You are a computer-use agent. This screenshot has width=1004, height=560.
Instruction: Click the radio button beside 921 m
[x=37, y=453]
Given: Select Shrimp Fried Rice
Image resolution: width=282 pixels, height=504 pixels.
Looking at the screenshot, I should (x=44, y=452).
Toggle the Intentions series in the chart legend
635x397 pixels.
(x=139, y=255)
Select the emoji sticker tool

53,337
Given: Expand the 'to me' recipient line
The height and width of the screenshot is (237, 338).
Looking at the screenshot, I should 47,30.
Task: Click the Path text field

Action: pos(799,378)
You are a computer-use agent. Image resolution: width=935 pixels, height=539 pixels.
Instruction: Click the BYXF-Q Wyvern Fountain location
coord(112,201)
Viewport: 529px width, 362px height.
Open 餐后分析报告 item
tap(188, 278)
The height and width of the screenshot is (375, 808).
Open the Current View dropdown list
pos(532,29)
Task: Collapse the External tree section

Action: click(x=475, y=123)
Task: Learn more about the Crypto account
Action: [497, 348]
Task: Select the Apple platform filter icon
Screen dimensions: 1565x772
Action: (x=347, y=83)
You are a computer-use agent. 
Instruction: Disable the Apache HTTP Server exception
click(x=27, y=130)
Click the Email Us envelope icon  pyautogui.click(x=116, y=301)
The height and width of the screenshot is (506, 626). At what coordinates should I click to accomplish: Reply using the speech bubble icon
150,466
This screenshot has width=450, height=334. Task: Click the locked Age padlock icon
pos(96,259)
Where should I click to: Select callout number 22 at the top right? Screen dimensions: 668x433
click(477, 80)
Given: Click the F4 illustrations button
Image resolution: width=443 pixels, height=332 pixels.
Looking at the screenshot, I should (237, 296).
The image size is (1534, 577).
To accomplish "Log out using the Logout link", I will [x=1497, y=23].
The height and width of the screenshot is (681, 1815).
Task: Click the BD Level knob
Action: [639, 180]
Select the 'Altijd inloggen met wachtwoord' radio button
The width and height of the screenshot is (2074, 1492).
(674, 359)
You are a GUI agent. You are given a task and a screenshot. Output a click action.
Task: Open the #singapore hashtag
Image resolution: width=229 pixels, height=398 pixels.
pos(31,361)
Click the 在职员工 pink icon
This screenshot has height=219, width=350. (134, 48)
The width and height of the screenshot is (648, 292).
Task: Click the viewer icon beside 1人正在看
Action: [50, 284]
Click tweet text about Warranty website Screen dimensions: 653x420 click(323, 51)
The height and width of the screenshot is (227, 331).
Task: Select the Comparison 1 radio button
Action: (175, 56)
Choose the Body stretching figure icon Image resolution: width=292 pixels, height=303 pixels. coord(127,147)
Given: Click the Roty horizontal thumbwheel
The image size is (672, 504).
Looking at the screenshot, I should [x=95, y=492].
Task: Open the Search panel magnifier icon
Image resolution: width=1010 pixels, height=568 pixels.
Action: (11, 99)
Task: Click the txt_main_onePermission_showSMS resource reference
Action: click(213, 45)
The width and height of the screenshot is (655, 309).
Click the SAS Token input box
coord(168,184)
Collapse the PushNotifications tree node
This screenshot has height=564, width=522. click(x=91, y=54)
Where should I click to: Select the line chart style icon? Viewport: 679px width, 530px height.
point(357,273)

= = = = =

### [Task]
The lines above, starting at the one with "Image resolution: width=282" and ending at the one with "Given: Expand the 'to me' recipient line", are the only ones to return, exactly as written.

### [Written solution]
Image resolution: width=282 pixels, height=504 pixels.
Looking at the screenshot, I should (x=44, y=452).
Toggle the Intentions series in the chart legend
635x397 pixels.
(x=139, y=255)
Select the emoji sticker tool

53,337
Given: Expand the 'to me' recipient line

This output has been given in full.